EXTRACTED TEXT
Amazon Textract

Amazon Textract is a machine learning (ML) service that automatically extracts text, handwriting, and data from scanned documents.
It goes beyond simple optical character recognition (OCR) to identify, understand, and extract data from forms and tables. Today, many companies manually extract data from scanned documents such as PDFs, images, tables, and forms, or through simple OCR software that requires manual configuration (which often must be updated when the form changes). To overcome these manual and expensive processes, Textract uses ML to read and process any type of document, accurately extracting text, handwriting, tables, and other data with no manual effort.

This sample demonstrates the use of Amazon Textract in combination with LangChain as a DocumentLoader.

Textract supportsPDF, TIFF, PNG and JPEG format.

Textract supports these document sizes, languages and characters.

%pip install --upgrade --quiet  boto3 langchain-openai tiktoken python-dotenv

%pip install --upgrade --quiet  "amazon-textract-caller>=0.2.0"

Sample 1

The first example uses a local file, which internally will be send to Amazon Textract sync API DetectDocumentText.

Local files or URL endpoints like HTTP:// are limited to one page documents for Textract. Multi-page documents have to reside on S3. This sample file is a jpeg.

from langchain_community.document_loaders import AmazonTextractPDFLoader

loader = AmazonTextractPDFLoader("example_data/alejandro_rosalez_sample-small.jpeg")
documents = loader.load()

API Reference:

AmazonTextractPDFLoader

Output from the file

documents

[Document(page_content='Patient Information First Name: ALEJANDRO Last Name: ROSALEZ Date of Birth: 10/10/1982 Sex: M Marital Status: MARRIED Email Address: Address: 123 ANY STREET City: ANYTOWN State: CA Zip Code: 12345 Phone: 646-555-0111 Emergency Contact 1: First Name: CARLOS Last Name: SALAZAR Phone: 212-555-0150 Relationship to Patient: BROTHER Emergency Contact 2: First Name: JANE Last Name: DOE Phone: 650-555-0123 Relationship FRIEND to Patient: Did you feel fever or feverish lately? Yes No Are you having shortness of breath? Yes No Do you have a cough? Yes No Did you experience loss of taste or smell? Yes No Where you in contact with any confirmed COVID-19 positive patients? Yes No Did you travel in the past 14 days to any regions affected by COVID-19? Yes No Patient Information First Name: ALEJANDRO Last Name: ROSALEZ Date of Birth: 10/10/1982 Sex: M Marital Status: MARRIED Email Address: Address: 123 ANY STREET City: ANYTOWN State: CA Zip Code: 12345 Phone: 646-555-0111 Emergency Contact 1: First Name: CARLOS Last Name: SALAZAR Phone: 212-555-0150 Relationship to Patient: BROTHER Emergency Contact 2: First Name: JANE Last Name: DOE Phone: 650-555-0123 Relationship FRIEND to Patient: Did you feel fever or feverish lately? Yes No Are you having shortness of breath? Yes No Do you have a cough? Yes No Did you experience loss of taste or smell? Yes No Where you in contact with any confirmed COVID-19 positive patients? Yes No Did you travel in the past 14 days to any regions affected by COVID-19? Yes No ', metadata={'source': 'example_data/alejandro_rosalez_sample-small.jpeg', 'page': 1})]

Sample 2

The next sample loads a file from an HTTPS endpoint. It has to be single page, as Amazon Textract requires all multi-page documents to be stored on S3.

STORED DATA
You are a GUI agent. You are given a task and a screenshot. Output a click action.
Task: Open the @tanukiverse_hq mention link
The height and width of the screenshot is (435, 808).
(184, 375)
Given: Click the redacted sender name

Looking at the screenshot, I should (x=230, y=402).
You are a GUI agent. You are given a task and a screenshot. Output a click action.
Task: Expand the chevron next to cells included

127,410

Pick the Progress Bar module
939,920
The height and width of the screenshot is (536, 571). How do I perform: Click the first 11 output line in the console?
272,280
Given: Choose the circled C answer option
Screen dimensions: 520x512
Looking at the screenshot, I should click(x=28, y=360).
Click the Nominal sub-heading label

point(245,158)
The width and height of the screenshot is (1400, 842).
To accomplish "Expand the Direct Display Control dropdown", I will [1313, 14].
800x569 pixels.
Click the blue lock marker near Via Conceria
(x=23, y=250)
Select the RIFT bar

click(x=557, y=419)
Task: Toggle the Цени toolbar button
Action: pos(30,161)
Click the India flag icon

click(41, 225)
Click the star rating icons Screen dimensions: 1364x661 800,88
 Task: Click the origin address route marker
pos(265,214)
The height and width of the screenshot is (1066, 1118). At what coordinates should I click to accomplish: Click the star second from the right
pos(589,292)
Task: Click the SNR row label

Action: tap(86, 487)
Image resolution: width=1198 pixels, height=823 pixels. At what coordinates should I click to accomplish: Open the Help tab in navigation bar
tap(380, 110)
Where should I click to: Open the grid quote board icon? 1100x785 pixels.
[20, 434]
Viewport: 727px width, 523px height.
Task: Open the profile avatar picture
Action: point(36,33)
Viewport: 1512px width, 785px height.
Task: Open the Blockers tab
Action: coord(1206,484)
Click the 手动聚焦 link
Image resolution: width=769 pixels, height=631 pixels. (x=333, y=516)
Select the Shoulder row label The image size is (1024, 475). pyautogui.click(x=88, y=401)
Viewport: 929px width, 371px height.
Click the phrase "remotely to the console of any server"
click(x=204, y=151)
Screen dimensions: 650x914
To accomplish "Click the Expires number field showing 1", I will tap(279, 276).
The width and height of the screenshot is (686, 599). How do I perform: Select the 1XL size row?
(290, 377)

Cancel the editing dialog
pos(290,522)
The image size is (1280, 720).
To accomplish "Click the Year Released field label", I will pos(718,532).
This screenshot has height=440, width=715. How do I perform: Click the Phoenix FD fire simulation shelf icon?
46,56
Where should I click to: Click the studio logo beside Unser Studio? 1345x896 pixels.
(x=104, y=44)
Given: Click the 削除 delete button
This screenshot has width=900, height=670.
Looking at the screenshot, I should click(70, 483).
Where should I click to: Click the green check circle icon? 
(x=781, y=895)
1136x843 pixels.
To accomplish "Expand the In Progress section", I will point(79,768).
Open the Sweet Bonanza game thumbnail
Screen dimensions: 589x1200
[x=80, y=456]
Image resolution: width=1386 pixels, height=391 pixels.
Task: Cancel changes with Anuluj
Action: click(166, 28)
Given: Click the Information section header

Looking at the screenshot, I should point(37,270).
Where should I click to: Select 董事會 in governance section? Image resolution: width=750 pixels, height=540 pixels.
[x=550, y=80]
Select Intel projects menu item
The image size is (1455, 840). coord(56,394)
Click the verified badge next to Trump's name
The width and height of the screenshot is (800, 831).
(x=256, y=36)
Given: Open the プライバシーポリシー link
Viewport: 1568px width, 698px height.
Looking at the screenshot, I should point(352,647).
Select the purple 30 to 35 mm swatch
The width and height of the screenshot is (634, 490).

EXERCISE SET
[1] Answer these questions from the Amazon Textract page:
(a) Which file formats does Textract support?
(b) Which Textract sync API is the local file in the first example sent to?
(c) Where do multi-page documents have to be stored?
[2] Return the text of the Amazon Textract page word for word, everything from "Amazon Textract is" down to "as a DocumentLoader.".

COMPLETED EXERCISE
[1]
(a) PDF, TIFF, PNG and JPEG.
(b) DetectDocumentText.
(c) On S3.

[2]
Amazon Textract is a machine learning (ML) service that automatically extracts text, handwriting, and data from scanned documents.
It goes beyond simple optical character recognition (OCR) to identify, understand, and extract data from forms and tables. Today, many companies manually extract data from scanned documents such as PDFs, images, tables, and forms, or through simple OCR software that requires manual configuration (which often must be updated when the form changes). To overcome these manual and expensive processes, Textract uses ML to read and process any type of document, accurately extracting text, handwriting, tables, and other data with no manual effort.

This sample demonstrates the use of Amazon Textract in combination with LangChain as a DocumentLoader.